IronPython through Silverlight is well integrated with the browser.
Why does that make you shiver? IronPython is just Python - and a pretty recent Python too...
Perhaps you should try it. You can't use a lot of CPython extensions, but if you had a sandboxed CPython that would also apply.
Mozilla have a 'new idea' about embedding Python (soon to be announced) and it won't be CPython I'm afraid. It will still be good though...
Python's dependence on whitespace might hurt it as a client side language. What makes JavaScript such a good choice is that semicolons survive a hostile environment where you can't count on formatting especially considering all the mashup / hodgepodge web sites that are currently in vogue.
I'm not trying to bash Python as like it very much but I think that whitespace will be an issue.
Are you suggesting it's use in another way besides a drop in replacement for JavaScript?
jchu,
I know about pypy' javascript backend, lets hope it matures soon. but I am not sure it will ever address the translation of projects which depends on extensions modules...Especially not pure-python ones...
Fuzzyman,
My problems with IronPython is that its development is not guaranteed to always serve the interests of the Python Community, since it is controlled by M$.
I don't like to rely on technologies that aren't open (in the truest sense, not some crappy shared source licence from MS)
Jython would be a far better alternative, if only it got the development effort it deserves...
Pragmatic, You have a good point with the white spaces, but the puthon code could be inserted into webpages as bytecode (pyc) and not pure source. (Though I am not sure it would solve the problem entirely,)
I am looking not necessarily for the displacement of Javascript, but the execution of any python code straight from the browser, with possible access to extension modules installed at the client's box (like crunchy does).
Well, javascript is a pretty darn nice language, it mostly suffers from a borked standard library.
Javascript is already borrowing ideas from python so it shouldn't take much to create a fork of it... a "pythonic" javascript let's say.

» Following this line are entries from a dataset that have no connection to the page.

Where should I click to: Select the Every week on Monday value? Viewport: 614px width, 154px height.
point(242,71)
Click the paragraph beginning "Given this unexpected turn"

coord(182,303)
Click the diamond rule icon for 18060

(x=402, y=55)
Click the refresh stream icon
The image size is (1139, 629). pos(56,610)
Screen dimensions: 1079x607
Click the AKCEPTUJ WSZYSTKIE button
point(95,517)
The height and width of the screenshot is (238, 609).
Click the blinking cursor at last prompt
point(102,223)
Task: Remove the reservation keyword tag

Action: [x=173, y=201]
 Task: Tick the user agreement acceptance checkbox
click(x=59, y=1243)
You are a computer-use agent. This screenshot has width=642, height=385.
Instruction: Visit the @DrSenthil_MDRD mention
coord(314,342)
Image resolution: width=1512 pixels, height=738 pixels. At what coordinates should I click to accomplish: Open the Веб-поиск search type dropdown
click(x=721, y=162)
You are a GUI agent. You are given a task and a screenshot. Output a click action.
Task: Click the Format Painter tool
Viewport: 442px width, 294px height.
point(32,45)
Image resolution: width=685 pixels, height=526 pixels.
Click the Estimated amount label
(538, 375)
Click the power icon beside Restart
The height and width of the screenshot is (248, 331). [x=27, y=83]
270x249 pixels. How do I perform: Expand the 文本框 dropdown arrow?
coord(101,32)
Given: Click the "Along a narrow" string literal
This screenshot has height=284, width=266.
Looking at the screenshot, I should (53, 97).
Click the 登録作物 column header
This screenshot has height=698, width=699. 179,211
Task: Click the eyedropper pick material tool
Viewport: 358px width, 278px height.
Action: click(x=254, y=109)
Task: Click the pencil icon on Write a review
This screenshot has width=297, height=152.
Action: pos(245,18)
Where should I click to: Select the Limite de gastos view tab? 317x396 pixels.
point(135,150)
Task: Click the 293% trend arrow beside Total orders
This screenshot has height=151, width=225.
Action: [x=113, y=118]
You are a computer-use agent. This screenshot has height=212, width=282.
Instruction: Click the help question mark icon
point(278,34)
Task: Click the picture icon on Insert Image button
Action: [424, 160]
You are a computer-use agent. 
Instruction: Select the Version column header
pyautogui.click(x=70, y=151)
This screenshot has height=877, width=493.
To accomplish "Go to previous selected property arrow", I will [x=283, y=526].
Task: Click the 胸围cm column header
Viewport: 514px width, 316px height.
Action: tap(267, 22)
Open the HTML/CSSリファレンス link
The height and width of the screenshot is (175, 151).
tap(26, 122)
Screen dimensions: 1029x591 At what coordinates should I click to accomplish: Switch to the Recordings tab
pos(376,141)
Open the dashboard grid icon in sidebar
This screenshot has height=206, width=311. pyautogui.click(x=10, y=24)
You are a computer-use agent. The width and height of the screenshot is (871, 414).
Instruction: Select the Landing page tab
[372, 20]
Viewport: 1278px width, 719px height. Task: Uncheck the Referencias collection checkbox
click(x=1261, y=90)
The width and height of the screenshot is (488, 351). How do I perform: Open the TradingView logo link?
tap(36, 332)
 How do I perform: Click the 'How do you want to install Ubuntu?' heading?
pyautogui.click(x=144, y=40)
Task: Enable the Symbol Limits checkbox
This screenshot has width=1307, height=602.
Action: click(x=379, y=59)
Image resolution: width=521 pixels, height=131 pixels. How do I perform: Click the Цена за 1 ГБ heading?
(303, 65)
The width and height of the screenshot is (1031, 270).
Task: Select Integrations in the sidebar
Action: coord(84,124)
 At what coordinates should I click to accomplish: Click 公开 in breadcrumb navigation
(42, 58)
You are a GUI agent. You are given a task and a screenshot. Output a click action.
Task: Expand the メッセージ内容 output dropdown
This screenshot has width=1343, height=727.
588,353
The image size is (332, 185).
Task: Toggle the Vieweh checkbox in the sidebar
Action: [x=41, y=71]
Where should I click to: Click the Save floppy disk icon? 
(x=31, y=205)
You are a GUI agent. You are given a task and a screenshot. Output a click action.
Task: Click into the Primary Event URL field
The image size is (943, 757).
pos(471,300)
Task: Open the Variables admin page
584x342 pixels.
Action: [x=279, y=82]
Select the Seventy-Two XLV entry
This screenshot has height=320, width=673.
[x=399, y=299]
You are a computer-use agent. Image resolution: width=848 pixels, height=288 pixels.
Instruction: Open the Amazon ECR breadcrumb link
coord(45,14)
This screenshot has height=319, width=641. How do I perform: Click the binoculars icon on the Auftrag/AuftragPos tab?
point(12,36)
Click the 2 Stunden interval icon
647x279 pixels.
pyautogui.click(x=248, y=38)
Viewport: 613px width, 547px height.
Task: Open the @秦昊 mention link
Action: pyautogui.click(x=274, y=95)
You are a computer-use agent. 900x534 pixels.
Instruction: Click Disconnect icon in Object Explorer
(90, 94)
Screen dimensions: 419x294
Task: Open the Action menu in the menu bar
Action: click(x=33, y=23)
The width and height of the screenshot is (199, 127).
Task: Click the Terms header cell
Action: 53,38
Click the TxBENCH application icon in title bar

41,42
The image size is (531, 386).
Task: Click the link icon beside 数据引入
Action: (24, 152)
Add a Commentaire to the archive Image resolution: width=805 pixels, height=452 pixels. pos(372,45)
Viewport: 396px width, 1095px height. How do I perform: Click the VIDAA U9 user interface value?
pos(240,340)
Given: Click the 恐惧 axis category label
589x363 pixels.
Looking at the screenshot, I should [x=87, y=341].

We could licence BSD style write an IE plugin and offer it for free to MS (*and* MS users), MS could see the value in this and adoptit.
But doing that would be moot, the real nice thing Silverlight (or Moonlight) is not the language or the syntax, its that it runs on the local .NET (or MONO) and has access to the installed .NET standard library including, probably sandboxed, versions of System.IO which is a very dangerous tool.
Think about it. MS tried to create a word processor, and ended up creating the greatest virus vector of all time, until it made a web browser, and then a mail client.
Do you think they will succeed at securing Silverlight?
It might be more wise to shy away from that execution model...
"not some crappy shared source licence"
What is it about that license that you don't like - other than the fact that it is from Microsoft ?
If you want a more open version then there is Mono and Moonlight.
Do you really not trust Jim Hugunin's commitment to Python?
I trust Jim, I just don't trust his boss!
;-)
I can't find any information on this pypy javascript backend? Can you guys explain it or provide some links?
Pypy is able to convert simple python programs into javascript. That's all.
You can find some more information in the docs for PyPy 1.0
I believe this time, Microsoft got it right. I think Hugunin, as well as John Lam (developer of ironruby), are people who really understand the comunities around their languages, and they would never do anything to hurt their susceptibilities (sorry, is this a word? :-).
It's in the best interest of Microsoft to support and respect these comunities, because they have nothing to win with a forked or modified version of the language. They are not selling languages, they sell tools and platforms!
By the way, the future of python in the browser looks brighter than ever.
Look at Mozila's new project to integrate Ironpython to the Tamarin virtual machine (yes, I said "Iron" python).
If this project comes to an end, it will run on Firefox as well as IE.
Also Silverlight is a reality, and it runs on both browsers.